PMTCT programs have been scaled up to counsel and test thousands of women and provide short-course antiretroviral therapy to HIV-positive women. However, there has been a great deal of controversy and confusion concerning the optimal infant-feeding recommendations provided in response to the challenge of HIV transmission through breastfeeding. Safe infant-feeding requires individualized counseling from well-informed, skilled, and motivated health workers. This study supports concerns that the challenges of infant feeding have received inadequate attention. Limiting the feeding options, development of appropriate educational materials, spreading the counseling over several sessions, and continued supervision are all strategies that have been used to improve infant-feeding counseling. The community perceptions in the study regarding transmission risk and choice of formula feeding indicate that more education is needed to avoid inappropriate avoidance of breastfeeding and stigmatization. In sum, the findings of this study suggest that policymakers and clinicians need to increase the investment in implementing policies, capacity development, and community support for infant-feeding activities, especially in the context of the widespread introduction of PMTCT programs.

References

  1. Shah S, Rollins NC, Bland R; Child Health Group. Breastfeeding knowledge among health workers in rural South Africa. J Trop Pediatr 2005 Feb;51(1):33-8.
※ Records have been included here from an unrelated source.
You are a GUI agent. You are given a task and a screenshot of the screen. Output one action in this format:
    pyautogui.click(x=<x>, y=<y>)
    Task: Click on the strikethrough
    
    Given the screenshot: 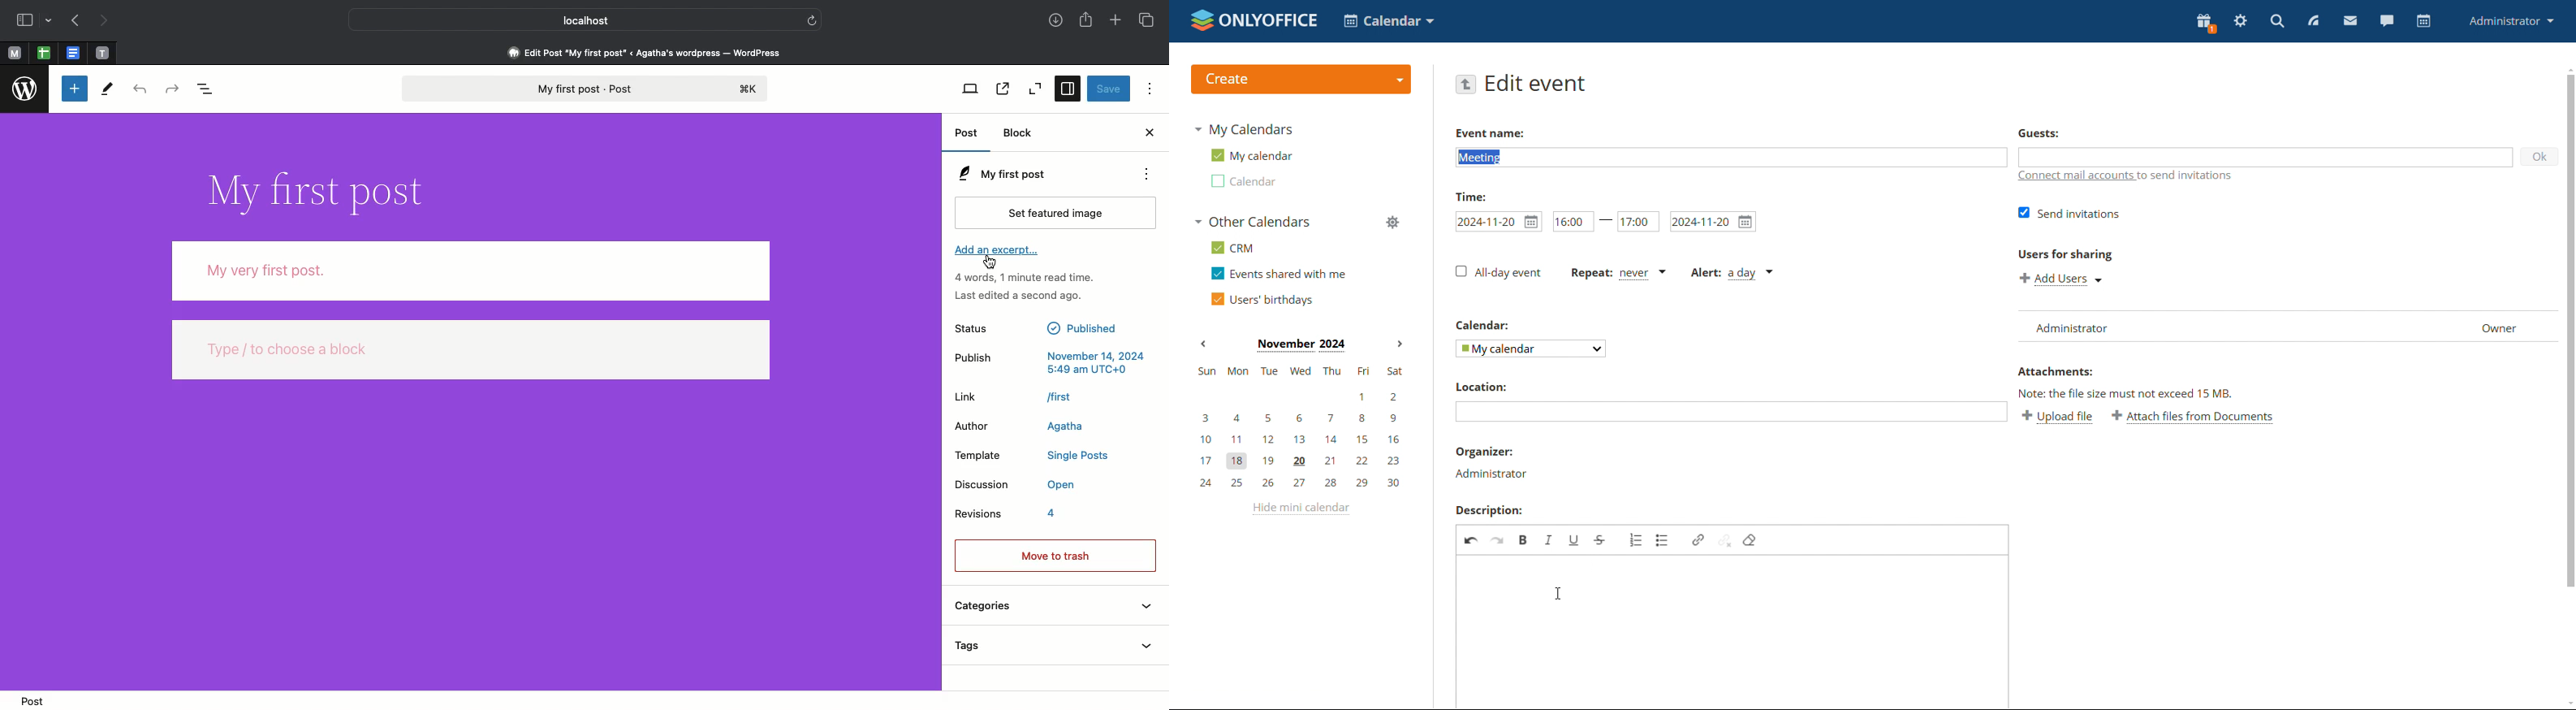 What is the action you would take?
    pyautogui.click(x=1600, y=540)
  2. Piwoz EG, Ferguson YO, Bentley ME, Corneli AL, Moses A, Nkhoma J, et al. Differences between international recommendations on breastfeeding in the presence of HIV and the attitudes and counselling messages of health workers in Lilongwe, Malawi. Int Breastfeed J 2006 Mar 9;1(1):2.
  3. Hope Humana, National Food and Nutrition Commission, Ndola District Health Management Team, Horizons Program, and Z.I.H. Program. Empowering communities to respond to HIV/AIDS: Ndola demonstration project on maternal and child health: Operations research final report. Washington, DC: Population Council, 2003. (No abstract available.)
  4. Chopra M, Doherty T, Jackson D, Ashworth A. Preventing HIV transmission to children: quality of counselling of mothers in South Africa. Acta Paediatr 2005 Mar;94(3):357-63
  5. Koniz-Booher P, Burkhalter B, de Wagt A, et al. HIV and Infant Feeding: A Compilation of Programmatic Evidence. Washington DC. US Agency for International Development 2004. (No abstract available.)
  6. Coutsoudis A, Pillay K, Kuhn L, Spooner E, Tsai WY, Coovadia HM, et al. Method of feeding and transmission of HIV-1 from mothers to children by 15 months of age: prospective cohort study from Durban, South Africa. AIDS 2001 Feb 16;15(3):379-87.
  7. Iliff PJ, Piwoz EG, Tavengwa NV, Zunguza CD, Marinda ET, Nathoo KJ, et al. Early exclusive breastfeeding reduces the risk of postnatal HIV-1 transmission and increases HIV-free survival. AIDS 2005 Apr 29;19(7):699-708.